* _DIRECTIONS FOR THIS TASK_
Render every line of the records below as a Markdown table, omitting blank lines, with the columns "Row" and "Line".
-----
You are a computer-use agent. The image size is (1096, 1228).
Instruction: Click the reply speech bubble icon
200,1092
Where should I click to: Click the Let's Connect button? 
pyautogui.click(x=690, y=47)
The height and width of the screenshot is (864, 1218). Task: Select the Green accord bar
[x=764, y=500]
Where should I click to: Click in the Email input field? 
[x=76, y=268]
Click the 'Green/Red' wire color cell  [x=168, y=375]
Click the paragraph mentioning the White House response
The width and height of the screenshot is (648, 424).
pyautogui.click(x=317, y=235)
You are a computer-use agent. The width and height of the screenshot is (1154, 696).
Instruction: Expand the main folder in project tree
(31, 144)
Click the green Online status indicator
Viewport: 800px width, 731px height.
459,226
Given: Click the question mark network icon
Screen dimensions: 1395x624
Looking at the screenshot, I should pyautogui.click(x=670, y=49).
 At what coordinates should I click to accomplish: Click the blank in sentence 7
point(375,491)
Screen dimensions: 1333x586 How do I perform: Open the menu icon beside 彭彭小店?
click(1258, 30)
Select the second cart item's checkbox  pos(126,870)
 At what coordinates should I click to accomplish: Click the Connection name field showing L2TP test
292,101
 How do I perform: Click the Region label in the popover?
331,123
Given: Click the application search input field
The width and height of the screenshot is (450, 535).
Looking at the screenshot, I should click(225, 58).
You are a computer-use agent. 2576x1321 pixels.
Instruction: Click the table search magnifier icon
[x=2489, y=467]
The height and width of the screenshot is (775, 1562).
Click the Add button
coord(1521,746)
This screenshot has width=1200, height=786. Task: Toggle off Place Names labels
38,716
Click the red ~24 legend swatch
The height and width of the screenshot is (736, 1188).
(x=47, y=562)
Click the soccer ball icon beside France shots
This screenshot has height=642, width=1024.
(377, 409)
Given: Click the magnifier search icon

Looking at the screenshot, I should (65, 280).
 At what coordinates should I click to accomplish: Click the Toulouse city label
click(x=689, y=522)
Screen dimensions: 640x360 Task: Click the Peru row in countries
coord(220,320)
-----
* _COMPLETE RESPONSE_
| Row | Line |
|---|---|
| 1 | You are a computer-use agent. The image size is (1096, 1228). |
| 2 | Instruction: Click the reply speech bubble icon |
| 3 | 200,1092 |
| 4 | Where should I click to: Click the Let's Connect button?  |
| 5 | pyautogui.click(x=690, y=47) |
| 6 | The height and width of the screenshot is (864, 1218). Task: Select the Green accord bar |
| 7 | [x=764, y=500] |
| 8 | Where should I click to: Click in the Email input field?  |
| 9 | [x=76, y=268] |
| 10 | Click the 'Green/Red' wire color cell  [x=168, y=375] |
| 11 | Click the paragraph mentioning the White House response |
| 12 | The width and height of the screenshot is (648, 424). |
| 13 | pyautogui.click(x=317, y=235) |
| 14 | You are a computer-use agent. The width and height of the screenshot is (1154, 696). |
| 15 | Instruction: Expand the main folder in project tree |
| 16 | (31, 144) |
| 17 | Click the green Online status indicator |
| 18 | Viewport: 800px width, 731px height. |
| 19 | 459,226 |
| 20 | Given: Click the question mark network icon |
| 21 | Screen dimensions: 1395x624 |
| 22 | Looking at the screenshot, I should pyautogui.click(x=670, y=49). |
| 23 |  At what coordinates should I click to accomplish: Click the blank in sentence 7 |
| 24 | point(375,491) |
| 25 | Screen dimensions: 1333x586 How do I perform: Open the menu icon beside 彭彭小店? |
| 26 | click(1258, 30) |
| 27 | Select the second cart item's checkbox  pos(126,870) |
| 28 |  At what coordinates should I click to accomplish: Click the Connection name field showing L2TP test |
| 29 | 292,101 |
| 30 |  How do I perform: Click the Region label in the popover? |
| 31 | 331,123 |
| 32 | Given: Click the application search input field |
| 33 | The width and height of the screenshot is (450, 535). |
| 34 | Looking at the screenshot, I should click(225, 58). |
| 35 | You are a computer-use agent. 2576x1321 pixels. |
| 36 | Instruction: Click the table search magnifier icon |
| 37 | [x=2489, y=467] |
| 38 | The height and width of the screenshot is (775, 1562). |
| 39 | Click the Add button |
| 40 | coord(1521,746) |
| 41 | This screenshot has width=1200, height=786. Task: Toggle off Place Names labels |
| 42 | 38,716 |
| 43 | Click the red ~24 legend swatch |
| 44 | The height and width of the screenshot is (736, 1188). |
| 45 | (x=47, y=562) |
| 46 | Click the soccer ball icon beside France shots |
| 47 | This screenshot has height=642, width=1024. |
| 48 | (377, 409) |
| 49 | Given: Click the magnifier search icon |
| 50 | Looking at the screenshot, I should (65, 280). |
| 51 |  At what coordinates should I click to accomplish: Click the Toulouse city label |
| 52 | click(x=689, y=522) |
| 53 | Screen dimensions: 640x360 Task: Click the Peru row in countries |
| 54 | coord(220,320) |